The day was not all fun & games for most, however. Néstor Kirchner, the ex-president and husband of the current president Cristina Fernandez de Kirchner, passed away that morning. He was quite a polarizing figure, but it didn't seem so that day. Just about everyone I saw or talked to was sorry to see him go. That was before the conservatives came out of the woodwork; a lot of them were actually happy to see him go. It seemed a little twisted and wrong to hear people talk about being happy that someone died, but they take their politics seriously here.
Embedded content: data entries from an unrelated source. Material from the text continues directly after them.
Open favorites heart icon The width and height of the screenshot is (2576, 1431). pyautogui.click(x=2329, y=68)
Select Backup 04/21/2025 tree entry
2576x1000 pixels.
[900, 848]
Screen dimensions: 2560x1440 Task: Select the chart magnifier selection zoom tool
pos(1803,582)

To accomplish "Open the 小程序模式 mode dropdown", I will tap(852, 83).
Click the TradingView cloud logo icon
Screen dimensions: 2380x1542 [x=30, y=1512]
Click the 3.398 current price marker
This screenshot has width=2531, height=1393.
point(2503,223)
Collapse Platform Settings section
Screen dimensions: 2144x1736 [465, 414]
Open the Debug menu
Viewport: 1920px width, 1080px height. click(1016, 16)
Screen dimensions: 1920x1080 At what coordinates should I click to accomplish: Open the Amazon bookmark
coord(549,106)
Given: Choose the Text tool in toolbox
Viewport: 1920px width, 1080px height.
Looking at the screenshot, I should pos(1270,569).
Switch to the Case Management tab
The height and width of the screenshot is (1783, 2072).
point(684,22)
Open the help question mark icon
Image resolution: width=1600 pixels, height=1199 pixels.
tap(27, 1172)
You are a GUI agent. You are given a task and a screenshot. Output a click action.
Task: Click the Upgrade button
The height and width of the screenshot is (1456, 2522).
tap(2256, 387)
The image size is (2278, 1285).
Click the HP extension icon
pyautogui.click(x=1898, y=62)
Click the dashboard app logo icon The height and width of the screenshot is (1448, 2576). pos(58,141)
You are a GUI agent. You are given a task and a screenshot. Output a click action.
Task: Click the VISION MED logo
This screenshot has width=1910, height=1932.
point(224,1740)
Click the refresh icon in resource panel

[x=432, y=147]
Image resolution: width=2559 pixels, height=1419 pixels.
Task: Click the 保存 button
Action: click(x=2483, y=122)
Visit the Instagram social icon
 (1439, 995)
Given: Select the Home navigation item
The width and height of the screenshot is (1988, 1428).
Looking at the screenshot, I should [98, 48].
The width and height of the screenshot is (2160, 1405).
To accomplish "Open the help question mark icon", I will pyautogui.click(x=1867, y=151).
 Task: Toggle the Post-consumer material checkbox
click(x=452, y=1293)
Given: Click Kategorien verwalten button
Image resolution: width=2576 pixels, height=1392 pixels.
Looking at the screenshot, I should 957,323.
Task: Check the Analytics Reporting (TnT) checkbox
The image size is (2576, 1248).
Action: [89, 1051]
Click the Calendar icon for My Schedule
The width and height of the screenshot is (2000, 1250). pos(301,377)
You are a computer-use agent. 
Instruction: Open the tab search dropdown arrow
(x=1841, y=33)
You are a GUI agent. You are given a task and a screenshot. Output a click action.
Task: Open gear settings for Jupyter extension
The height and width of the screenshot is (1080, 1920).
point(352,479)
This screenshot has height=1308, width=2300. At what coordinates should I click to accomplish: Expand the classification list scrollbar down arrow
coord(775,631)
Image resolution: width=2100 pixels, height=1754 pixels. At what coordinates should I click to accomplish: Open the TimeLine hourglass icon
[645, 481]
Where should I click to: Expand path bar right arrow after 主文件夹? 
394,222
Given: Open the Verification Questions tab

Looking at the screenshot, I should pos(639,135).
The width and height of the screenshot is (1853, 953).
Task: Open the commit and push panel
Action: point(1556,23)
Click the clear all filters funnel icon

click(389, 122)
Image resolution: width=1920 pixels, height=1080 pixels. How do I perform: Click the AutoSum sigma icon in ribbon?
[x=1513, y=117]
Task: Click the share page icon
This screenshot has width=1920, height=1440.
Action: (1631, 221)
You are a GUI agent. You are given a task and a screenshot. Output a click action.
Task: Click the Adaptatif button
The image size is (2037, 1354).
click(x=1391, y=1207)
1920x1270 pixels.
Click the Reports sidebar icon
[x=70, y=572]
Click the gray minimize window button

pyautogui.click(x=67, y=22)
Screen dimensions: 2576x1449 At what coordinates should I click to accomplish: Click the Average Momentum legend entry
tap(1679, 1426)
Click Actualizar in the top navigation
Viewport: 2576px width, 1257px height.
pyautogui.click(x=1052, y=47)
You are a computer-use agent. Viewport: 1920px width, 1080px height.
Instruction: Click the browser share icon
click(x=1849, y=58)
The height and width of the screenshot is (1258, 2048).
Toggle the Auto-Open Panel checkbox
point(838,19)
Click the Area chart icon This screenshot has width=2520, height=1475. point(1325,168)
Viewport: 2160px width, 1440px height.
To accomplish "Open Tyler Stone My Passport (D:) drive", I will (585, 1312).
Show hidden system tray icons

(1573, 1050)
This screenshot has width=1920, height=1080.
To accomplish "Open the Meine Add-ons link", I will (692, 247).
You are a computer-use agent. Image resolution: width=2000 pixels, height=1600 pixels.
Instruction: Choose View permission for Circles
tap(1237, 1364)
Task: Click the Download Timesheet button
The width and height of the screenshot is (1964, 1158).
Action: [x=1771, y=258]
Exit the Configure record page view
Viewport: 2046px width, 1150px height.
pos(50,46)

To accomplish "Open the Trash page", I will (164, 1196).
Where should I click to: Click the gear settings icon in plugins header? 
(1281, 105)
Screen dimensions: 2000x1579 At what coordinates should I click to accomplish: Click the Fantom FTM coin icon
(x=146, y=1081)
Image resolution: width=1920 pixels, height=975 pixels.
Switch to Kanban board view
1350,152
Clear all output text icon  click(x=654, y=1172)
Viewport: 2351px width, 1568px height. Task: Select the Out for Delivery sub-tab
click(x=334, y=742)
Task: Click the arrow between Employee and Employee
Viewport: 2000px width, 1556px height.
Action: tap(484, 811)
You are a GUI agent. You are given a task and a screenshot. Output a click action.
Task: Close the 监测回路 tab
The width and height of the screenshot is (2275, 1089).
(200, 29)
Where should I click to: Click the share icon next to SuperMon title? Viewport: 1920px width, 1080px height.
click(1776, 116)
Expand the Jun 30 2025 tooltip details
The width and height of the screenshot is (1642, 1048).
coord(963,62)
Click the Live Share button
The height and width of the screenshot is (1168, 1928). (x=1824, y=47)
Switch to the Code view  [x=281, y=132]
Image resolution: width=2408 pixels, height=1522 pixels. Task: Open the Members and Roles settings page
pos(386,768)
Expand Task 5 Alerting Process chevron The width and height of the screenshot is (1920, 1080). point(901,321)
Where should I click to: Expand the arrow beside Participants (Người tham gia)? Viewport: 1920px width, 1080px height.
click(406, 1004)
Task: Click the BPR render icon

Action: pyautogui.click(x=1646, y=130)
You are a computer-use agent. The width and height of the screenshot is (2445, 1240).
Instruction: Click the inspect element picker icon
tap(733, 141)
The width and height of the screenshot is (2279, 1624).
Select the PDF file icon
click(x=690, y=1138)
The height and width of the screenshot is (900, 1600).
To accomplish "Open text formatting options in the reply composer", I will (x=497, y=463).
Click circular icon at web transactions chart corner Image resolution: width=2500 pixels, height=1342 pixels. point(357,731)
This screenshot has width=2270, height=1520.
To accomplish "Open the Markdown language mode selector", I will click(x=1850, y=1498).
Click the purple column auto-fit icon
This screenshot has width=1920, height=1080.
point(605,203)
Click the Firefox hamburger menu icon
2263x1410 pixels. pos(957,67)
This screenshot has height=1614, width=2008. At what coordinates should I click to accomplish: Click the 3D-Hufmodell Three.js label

Let the record show that exit polls, with 75% reporting, are showing that 99% of the students at UCA (Universidad Católica Argentina) don't care too much for Néstor.

That night a couple of us went against all common sense and decided to head to Plaza de Mayo to see the manifestaciones championing the political agenda and accomplishments of Mr. Kirchner. The subway itself was quite the experience, with people banging on windows and singing patriotic songs all the way into the center of town. It got to such a point that the subway operator gave up stopping at every stop and simply went straight to plaza de mayo. Popping up onto the street brought me face to face with just about every political activist in the city, which means just about everybody. I would say that every political group was represented there, with a multitude of flags, banners, drums, clapping, singing and yelling filling the night air. It was wall-to-wall people down each of the three main avenues leading away from the Plaza. We worked our way over to the barricade in front of la Casa Rosada, which was covered in messages to Cristina and Néstor. People had climbed up just about everything there is to climb. When they opened the barricade to let people in to start lining up to see Néstor lie in state the next morning starting at 8am (we got there at 8:30, so these people were going to wait almost 12 hours), it was like a stand-by free-for-all at the United Customer Relations desk. We retreated back to the border of the plaza, spent a few more minutes observing the gongshow before calling it a night before things had the opportunity to get really out of hand.

The next day was even more out of control. People were lining up in what I later found out was a 7-hour line to see Néstor at la Casa. The line probably went for about 10 blocks, winding down several streets. There were so many political parties and groups marching down la Avenida de Mayo it seemed as if a revolution was around the corner. For all I know, there was. When you cancel the league football matches for the weekend, that's going to cause some problems, no matter what the reason. As I walked down the street I couldn't help but notice all of the posters saying 'Fuerza Cristina!' (Strength, Cristina) or 'Néstor con Perón, Cristina con el pueblo' (Néstor with Perón, Cristina with the people). If they could mobilize the same effort that put the hundreds of thousands of posters up in one night to tackle some of the other city problems, like maybe collecting dog poop, this city would have an even brighter and glorious future than the one it already has.

All in all, the whole experience was pretty amazing. The closest thing I've ever seen in terms of scale of a public reaction to something political was the inauguration of President Obama. Even then, I feel like the porteños took it to a whole other level. It remains to be seen where Argentina will go from here, though. Mr. Kirchner was a key part of Cristina's administration; he was often called the power broker behind the government, the one who made the wheels turn and who kept this oft-politically unstable country together. All I can say is whoever raises the minimum height for restaurant awnings will have my vote.